Senior Frank Wroblewski is a geology senior interested in planetary science, with specific interests in surface processes.
He was the first Northland College student selected last summer for an international NASA Astromaterials Research and Exploration Science Internship at the Lunar Planetary Institute where he researched the geologic processes on the surface of Venus and the development and application of novel remote sensing techniques to study the planet.
Wroblewski’s internship was so successful, the Venus Exploration Analysis Group, a NASA-sponsored working group, asked him to present at their meeting at the Applied Physics Laboratory of Johns Hopkins University in Maryland this past fall. Attended by the top Venus scientists in the US, this group helps prioritize and direct future research on Venus.
To get to the conference, Wroblewski needed financial help—$880.16—for travel, hotel, meals, and a poster. And it was for this reason, donors established the endowed Robert Rue Parsonage Fund for Student Opportunities in 2003, to support student-initiated leadership projects.

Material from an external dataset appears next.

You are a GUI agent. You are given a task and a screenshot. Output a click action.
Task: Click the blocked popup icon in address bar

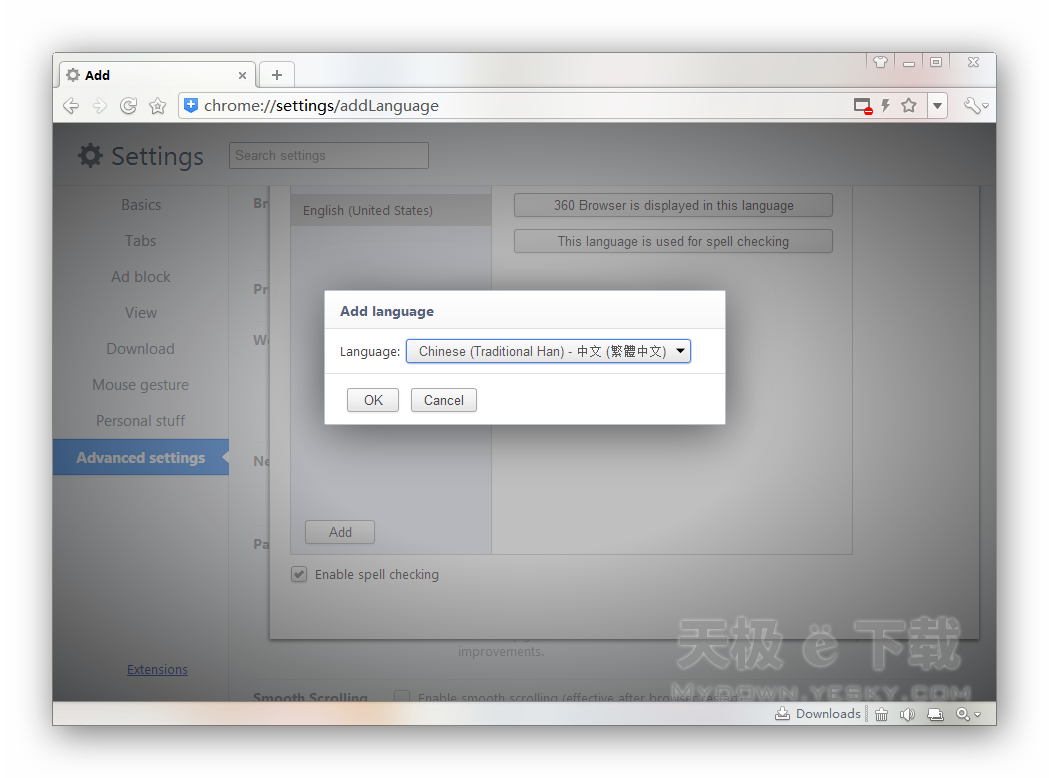pos(862,106)
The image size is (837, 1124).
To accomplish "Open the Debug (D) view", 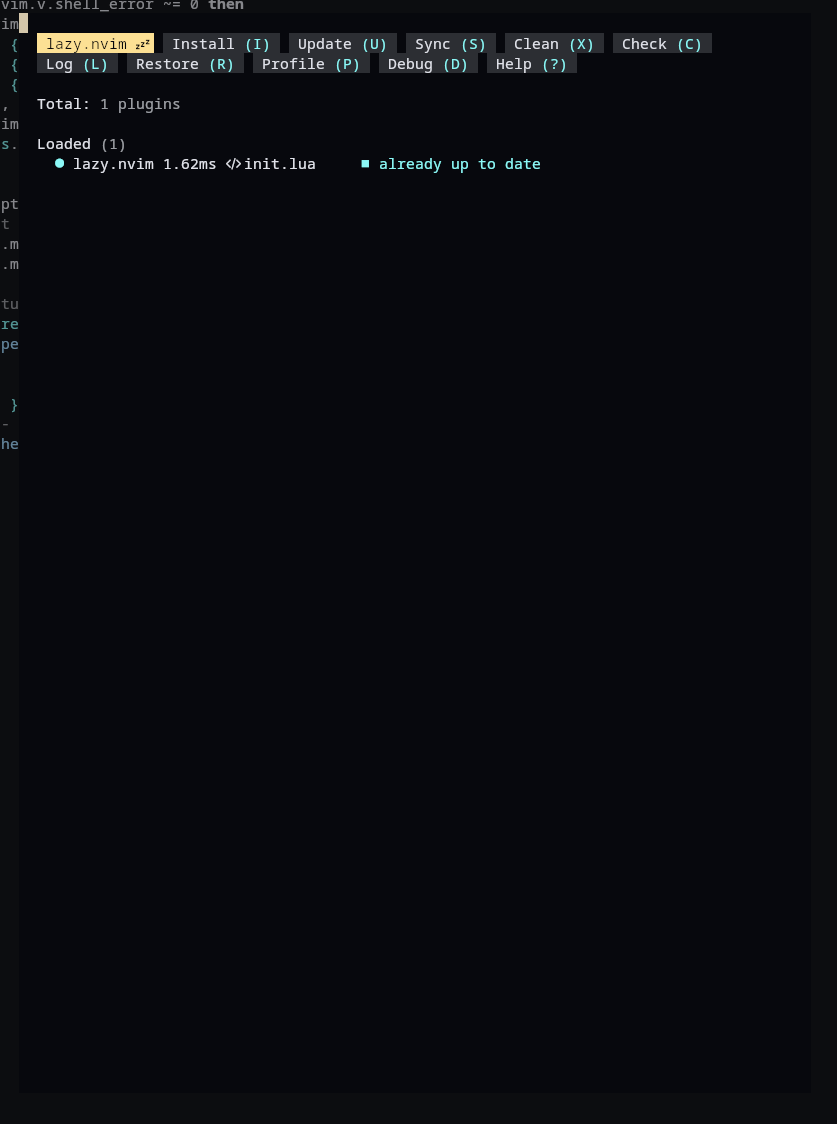I will pos(428,64).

In the last fifteen years, Northland has awarded more than $600,000 to nearly a thousand students, including Frank Wroblewski.
At the conference, Wroblewski presented his chemical analysis on the radar properties of two Venusian mountains.
Wroblewski received accolades for his work, brainstormed new ideas, learned new methods to try, and connected with two more coauthors for his research paper to be published in 2019. His findings will be included in a NASA headquarters report and his areas of research will be considered as regions of interest for future remote sensing missions, and he has been asked to present at another conference this spring.
Wroblewski was able to meet potential advisors for graduate school and write his abstracts and presentations for his resume and graduate school applications.
“By attending the conference, I’ve since been inducted into the professional scientific world head first via grant writing, managing ideas between my coauthors, and continuing research alongside my course load,” he said. “I’m gaining knowledge of scientific work that would otherwise be unavailable to an undergraduate.”